### TEXT SHOWN
HUD officials expect more money will be funneled into programs that partner with religious groups because such programs have strong track records. They also say that a larger portion of government-sponsored public housing will be patterned after religious-run housing - becoming smaller in scale, offering more services, and trying to be better integrated into the existing community.

But inherent differences will keep government-run housing from completely duplicating religious-run projects, housing officials say. "For churches, it is not their mandate to house 10 percent of the population," says Maxine Griffith, the US housing secretary's representative in New York and New Jersey. "Their mandate is to rebuild a community."

Religious organizations first became involved in housing in the 1970s, often when members of their churches or synagogues began moving out of the neighborhood because rents were rising too high or crime was too prevalent.

### EXERCISE DESCRIPTION
Using the text on religious-run housing, decide whether each statement agrees with it: 1. HUD officials expect government-sponsored public housing to become larger in scale. 2. Religious organizations first became involved in housing in the 1970s. 3. Maxine Griffith says the mandate of churches is to house 10 percent of the population.

### DATA PROVIDED
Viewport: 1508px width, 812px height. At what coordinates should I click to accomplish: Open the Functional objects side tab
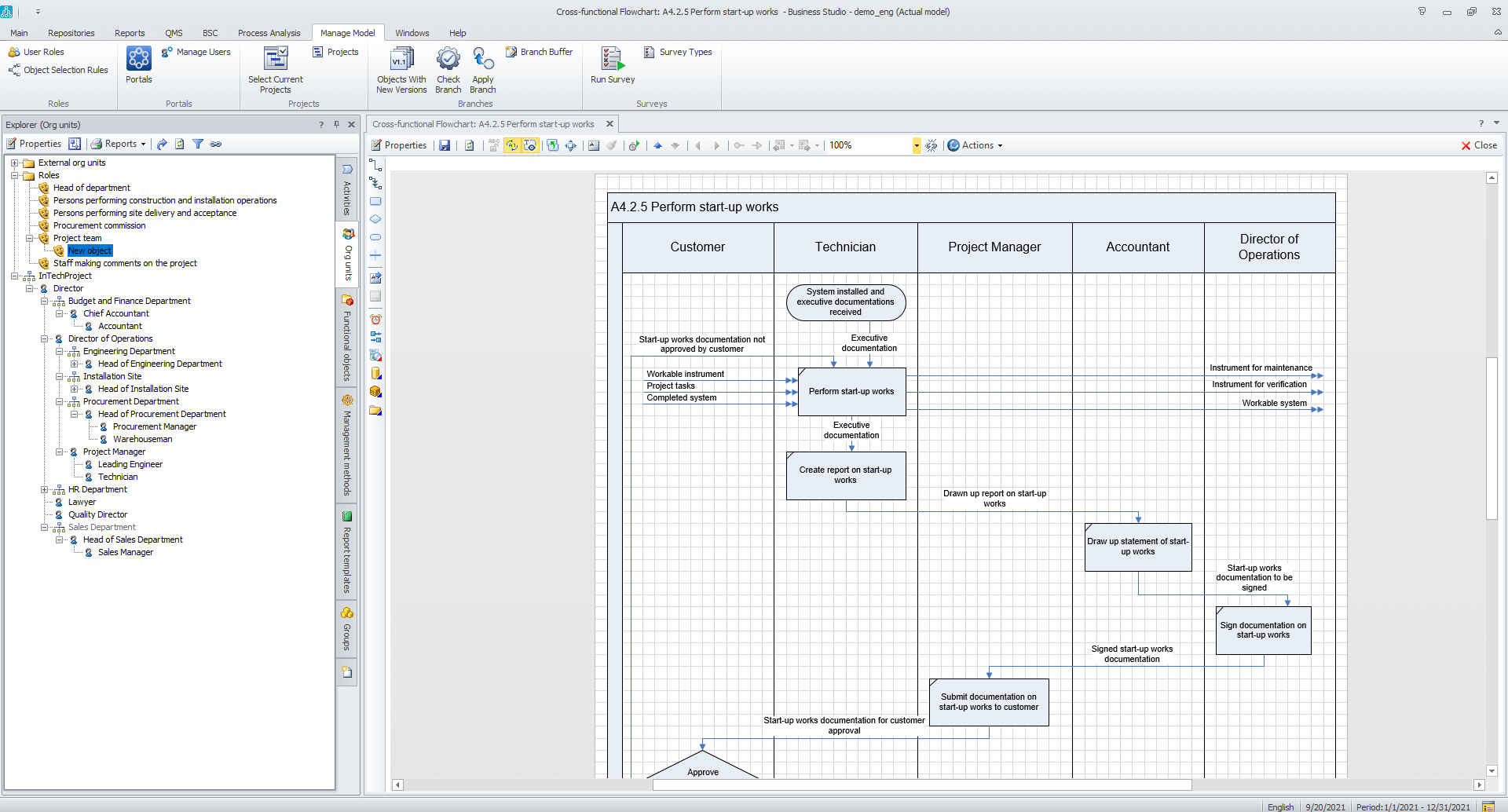click(347, 338)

### WORKED SOLUTION
1. No: "becoming smaller in scale"
2. Yes: "Religious organizations first became involved in housing in the 1970s"
3. No: "For churches, it is not their mandate to house 10 percent of the population"